The Aedes mosquito lives mostly in subtropical and tropical areas but can survive in other climates, too. It usually bites indoors, during the daytime, and prefers humans.
If pregnant women have to travel to areas where Zika is spreading, say, for a family emergency or unavoidable business, the CDC advises that they take common precautions to keep mosquitoes away, like using repellent or wearing long sleeves and pants.
How dangerous is a Zika virus infection?
Only about one in five people who get the virus break into symptoms, and they’re usually mild. They can include mild fever, rashes, pink eye and joint pain.
It’s the potential longer range effects that are slowly causing concern — like this new fear that the virus infecting a pregnant woman could be connected to the baby suffering from the microcephaly birth defect.
Researchers are also looking into a possible link between Zika and another neural disorder called Guillan-Barre syndrome, the CDC says.
GBS is a rare disorder that causes the body’s immune system to turn on its nerves. It can start off with weakness and tingling, the Mayo Clinic says. But it can eventually become a medical emergency, paralyzing the entire body.

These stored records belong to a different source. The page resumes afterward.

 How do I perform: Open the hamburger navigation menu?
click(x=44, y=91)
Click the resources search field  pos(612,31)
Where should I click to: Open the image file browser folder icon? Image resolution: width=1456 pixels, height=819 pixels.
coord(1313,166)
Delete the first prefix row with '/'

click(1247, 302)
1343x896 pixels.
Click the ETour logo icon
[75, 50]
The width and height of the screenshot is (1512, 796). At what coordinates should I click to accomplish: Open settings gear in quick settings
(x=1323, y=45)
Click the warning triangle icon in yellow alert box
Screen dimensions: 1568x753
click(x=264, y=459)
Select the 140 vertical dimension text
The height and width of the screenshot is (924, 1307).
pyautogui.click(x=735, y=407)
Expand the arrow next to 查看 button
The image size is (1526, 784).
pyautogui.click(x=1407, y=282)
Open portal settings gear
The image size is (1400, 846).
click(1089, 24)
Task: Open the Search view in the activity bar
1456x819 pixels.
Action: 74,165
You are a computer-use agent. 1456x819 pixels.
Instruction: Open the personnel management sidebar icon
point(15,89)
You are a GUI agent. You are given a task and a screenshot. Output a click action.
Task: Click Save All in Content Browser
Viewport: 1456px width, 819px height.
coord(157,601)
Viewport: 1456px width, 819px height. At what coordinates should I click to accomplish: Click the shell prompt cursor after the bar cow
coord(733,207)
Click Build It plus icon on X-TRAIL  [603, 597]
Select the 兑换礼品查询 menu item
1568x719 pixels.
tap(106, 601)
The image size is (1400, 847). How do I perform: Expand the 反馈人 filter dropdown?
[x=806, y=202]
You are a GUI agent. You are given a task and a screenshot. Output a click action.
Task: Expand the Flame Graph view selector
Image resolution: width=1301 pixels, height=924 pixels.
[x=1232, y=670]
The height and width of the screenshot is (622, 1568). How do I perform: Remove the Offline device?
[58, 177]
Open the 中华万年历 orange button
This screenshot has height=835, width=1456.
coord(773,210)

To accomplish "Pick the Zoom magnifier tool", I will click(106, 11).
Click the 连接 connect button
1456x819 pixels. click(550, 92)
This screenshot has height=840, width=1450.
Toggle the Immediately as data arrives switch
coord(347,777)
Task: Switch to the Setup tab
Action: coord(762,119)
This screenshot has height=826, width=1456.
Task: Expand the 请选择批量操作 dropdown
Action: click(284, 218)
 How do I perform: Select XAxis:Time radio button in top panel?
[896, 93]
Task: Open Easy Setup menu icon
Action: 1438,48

“Most people recover from Guillain-Barre syndrome, though some may experience lingering effects from it, such as weakness, numbness or fatigue,” the Mayo Clinic says.
Any danger of it spreading in the U.S.?
The CDC does not expect the virus to spread in the United States.
We can thank air-conditioning, window screens and cold weather for that, things mosquitoes don’t like.
The Aedes mosquito is present in many areas of the U.S. mainland, but if it were really dangerous to the population, there would be reports of widespread infections with other diseases that it spreads like dengue or chikungunya, and spates of these infections have been small and short-lived.
The CDC has confirmed just one case of an infection that occurred on U.S. territory, Puerto Rico.
There have been at least 22 imported cases recorded in the United States — meaning that people traveled abroad and came back with the virus. Fourteen were recorded between 2007 and 2014.
At least eight more imported cases were confirmed by CDC in 2015 and 2016, and it is still running tests on specimens from returning U.S. travelers who became ill last year and this year, so that number could rise.
In Hawaii, which has a climate more agreeable to the mosquitoes, health officials are telling citizens to pay attention to CDC travel recommendations and, at home, to double down.
“Mosquitoes can carry serious diseases, as we know too well with our current dengue outbreak and it is imperative that we all Fight the Bite by reducing mosquito breeding areas, avoiding places with mosquitoes, and applying repellent as needed.”